**Aim**. Can you rewrite the lines from the one containing "the 'intra-op' heading box" through the one containing "pos(1007,201)", both included, as a numbered list with the blank lines dropped?
[start of Data excerpts]
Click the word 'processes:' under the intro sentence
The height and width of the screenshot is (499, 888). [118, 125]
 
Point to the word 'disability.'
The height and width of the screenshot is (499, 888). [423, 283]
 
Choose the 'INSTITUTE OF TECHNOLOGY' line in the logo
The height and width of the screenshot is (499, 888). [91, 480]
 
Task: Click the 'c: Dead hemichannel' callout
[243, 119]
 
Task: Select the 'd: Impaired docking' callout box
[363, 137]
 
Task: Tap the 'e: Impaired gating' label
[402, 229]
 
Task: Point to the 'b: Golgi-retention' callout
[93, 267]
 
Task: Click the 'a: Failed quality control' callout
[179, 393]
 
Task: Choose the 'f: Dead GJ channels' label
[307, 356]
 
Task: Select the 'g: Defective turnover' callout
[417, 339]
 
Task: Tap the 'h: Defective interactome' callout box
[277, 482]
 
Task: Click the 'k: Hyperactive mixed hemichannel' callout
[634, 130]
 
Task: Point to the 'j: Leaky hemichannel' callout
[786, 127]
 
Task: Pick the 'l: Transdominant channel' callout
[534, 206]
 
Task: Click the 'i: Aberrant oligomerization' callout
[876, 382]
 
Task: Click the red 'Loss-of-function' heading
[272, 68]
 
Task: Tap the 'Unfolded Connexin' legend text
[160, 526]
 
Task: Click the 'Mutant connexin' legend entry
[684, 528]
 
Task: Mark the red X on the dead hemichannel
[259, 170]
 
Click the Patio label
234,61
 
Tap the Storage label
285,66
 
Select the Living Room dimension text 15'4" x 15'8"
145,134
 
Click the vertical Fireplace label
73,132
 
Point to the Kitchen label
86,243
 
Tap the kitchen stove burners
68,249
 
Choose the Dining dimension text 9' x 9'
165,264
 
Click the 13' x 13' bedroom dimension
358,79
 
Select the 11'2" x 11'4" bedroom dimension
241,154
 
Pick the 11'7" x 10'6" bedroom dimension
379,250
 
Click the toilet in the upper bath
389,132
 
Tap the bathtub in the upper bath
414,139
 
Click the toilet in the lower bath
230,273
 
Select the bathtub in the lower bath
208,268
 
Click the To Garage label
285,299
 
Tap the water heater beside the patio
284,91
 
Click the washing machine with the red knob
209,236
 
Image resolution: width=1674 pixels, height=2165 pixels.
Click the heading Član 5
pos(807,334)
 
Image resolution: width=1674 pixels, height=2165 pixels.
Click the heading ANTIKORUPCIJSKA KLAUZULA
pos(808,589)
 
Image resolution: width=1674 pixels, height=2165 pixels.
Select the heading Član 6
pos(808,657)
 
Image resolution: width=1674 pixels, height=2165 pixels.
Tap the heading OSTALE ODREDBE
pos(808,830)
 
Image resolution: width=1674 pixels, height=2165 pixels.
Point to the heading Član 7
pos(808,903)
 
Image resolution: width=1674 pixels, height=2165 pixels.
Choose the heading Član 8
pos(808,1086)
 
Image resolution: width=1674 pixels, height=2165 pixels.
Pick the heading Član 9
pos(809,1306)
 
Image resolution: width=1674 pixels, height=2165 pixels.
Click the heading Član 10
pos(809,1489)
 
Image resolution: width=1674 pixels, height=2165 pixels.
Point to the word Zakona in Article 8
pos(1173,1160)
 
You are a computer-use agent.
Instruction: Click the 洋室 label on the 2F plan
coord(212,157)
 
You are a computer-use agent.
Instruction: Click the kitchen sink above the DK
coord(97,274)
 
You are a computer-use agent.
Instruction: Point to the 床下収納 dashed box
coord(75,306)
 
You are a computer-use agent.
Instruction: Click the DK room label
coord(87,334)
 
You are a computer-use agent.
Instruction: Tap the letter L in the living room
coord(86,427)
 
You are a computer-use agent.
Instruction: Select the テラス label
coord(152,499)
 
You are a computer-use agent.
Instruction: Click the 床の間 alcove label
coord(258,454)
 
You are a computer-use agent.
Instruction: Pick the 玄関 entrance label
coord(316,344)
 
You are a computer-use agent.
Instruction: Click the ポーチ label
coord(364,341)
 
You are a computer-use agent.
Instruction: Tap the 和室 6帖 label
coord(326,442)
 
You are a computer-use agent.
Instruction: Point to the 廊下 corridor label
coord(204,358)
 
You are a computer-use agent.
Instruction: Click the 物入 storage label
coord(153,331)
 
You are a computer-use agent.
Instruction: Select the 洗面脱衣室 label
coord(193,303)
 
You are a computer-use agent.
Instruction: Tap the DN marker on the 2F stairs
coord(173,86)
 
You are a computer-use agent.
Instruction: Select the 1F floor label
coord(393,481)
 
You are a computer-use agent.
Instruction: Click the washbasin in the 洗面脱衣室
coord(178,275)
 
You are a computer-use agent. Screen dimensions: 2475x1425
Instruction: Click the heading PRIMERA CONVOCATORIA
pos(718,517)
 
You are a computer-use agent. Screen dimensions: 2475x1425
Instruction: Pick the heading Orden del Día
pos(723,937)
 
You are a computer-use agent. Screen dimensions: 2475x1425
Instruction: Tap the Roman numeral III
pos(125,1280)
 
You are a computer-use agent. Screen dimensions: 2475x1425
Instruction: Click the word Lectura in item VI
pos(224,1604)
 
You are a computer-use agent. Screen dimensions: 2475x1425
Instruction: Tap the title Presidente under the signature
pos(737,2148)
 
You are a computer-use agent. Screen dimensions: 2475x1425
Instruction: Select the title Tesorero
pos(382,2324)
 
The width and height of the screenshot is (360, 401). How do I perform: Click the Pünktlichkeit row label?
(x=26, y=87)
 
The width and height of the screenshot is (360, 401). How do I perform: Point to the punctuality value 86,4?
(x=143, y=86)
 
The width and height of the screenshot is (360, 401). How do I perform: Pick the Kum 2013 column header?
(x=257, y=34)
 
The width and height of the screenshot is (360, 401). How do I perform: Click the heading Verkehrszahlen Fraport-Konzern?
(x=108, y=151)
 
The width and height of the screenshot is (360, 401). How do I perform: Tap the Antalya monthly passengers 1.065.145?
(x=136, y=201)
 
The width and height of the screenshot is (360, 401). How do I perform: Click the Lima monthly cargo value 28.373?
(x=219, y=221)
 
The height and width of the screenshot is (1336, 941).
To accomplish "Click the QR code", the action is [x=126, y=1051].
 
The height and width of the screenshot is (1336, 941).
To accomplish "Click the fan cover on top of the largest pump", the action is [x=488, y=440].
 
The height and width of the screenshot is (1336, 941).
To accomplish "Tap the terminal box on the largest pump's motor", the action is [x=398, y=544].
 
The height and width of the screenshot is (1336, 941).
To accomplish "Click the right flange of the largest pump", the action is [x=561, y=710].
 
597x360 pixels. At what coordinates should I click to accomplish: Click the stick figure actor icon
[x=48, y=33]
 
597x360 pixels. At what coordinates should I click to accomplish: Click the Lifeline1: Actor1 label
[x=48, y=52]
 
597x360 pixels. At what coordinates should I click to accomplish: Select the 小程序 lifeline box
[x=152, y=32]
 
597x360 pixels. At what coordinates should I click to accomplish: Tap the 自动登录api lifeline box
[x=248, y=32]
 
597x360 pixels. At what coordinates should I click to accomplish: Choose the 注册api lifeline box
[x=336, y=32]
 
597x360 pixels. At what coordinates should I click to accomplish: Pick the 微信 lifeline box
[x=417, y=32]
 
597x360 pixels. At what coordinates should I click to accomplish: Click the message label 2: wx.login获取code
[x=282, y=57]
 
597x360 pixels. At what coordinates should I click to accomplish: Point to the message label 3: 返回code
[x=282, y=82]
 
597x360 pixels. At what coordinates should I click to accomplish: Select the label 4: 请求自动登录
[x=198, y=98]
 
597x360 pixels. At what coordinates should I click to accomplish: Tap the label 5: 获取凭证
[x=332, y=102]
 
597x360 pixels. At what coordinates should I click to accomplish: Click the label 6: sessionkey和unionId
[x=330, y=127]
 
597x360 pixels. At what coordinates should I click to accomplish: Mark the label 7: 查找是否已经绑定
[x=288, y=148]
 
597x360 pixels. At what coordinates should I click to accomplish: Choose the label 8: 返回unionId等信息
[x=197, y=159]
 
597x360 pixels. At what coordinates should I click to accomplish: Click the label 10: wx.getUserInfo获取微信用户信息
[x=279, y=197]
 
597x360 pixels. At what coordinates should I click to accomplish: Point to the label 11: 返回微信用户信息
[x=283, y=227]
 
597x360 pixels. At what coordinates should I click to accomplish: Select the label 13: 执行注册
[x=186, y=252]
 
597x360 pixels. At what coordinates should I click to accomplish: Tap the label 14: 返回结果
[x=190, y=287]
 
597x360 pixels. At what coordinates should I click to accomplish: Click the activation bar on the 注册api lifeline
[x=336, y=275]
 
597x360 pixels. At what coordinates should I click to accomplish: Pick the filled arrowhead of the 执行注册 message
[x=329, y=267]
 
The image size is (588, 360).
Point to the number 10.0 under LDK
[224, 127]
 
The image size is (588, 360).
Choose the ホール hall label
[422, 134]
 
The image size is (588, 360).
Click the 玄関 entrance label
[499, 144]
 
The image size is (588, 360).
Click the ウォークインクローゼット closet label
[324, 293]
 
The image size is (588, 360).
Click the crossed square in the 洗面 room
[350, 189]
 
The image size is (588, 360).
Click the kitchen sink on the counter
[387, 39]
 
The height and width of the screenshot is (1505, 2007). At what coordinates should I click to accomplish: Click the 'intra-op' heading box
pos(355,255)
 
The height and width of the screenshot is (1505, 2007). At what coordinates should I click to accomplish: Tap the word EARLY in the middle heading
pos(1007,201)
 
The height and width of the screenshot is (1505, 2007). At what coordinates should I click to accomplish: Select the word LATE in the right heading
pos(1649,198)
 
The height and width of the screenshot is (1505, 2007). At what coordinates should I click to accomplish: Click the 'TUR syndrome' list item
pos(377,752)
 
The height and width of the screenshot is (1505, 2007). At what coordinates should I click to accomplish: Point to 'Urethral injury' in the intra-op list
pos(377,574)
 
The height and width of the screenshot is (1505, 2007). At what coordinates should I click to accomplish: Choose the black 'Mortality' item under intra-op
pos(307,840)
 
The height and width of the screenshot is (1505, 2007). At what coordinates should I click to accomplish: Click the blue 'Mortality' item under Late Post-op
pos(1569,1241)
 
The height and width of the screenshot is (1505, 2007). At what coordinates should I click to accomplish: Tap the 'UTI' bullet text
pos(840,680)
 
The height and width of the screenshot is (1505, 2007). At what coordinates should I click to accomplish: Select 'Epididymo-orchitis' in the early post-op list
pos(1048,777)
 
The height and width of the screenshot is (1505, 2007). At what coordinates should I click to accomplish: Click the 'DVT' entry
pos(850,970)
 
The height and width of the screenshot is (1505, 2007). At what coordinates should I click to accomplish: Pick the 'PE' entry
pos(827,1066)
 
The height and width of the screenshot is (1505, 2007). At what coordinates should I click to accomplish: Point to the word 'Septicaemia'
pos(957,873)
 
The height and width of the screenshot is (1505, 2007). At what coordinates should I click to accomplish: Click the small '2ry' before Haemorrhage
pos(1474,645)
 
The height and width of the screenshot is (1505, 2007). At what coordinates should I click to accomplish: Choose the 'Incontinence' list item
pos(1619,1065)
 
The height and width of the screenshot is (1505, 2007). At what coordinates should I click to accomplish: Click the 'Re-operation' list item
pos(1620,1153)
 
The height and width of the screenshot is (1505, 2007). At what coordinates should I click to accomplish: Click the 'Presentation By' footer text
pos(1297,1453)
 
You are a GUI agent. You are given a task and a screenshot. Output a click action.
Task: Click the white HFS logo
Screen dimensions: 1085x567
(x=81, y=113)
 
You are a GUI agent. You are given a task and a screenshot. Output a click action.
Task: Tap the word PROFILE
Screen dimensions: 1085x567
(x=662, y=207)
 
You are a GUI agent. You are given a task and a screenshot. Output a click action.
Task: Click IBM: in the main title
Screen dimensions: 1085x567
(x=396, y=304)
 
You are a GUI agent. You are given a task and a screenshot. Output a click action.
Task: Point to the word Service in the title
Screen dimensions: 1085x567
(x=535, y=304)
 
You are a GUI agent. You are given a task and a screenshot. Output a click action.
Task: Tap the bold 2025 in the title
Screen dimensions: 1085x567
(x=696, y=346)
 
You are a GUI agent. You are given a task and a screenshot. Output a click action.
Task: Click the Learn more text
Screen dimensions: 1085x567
[end of Data excerpts]
**Task result**.
1. The height and width of the screenshot is (1505, 2007). At what coordinates should I click to accomplish: Click the 'intra-op' heading box
2. pos(355,255)
3. The height and width of the screenshot is (1505, 2007). At what coordinates should I click to accomplish: Tap the word EARLY in the middle heading
4. pos(1007,201)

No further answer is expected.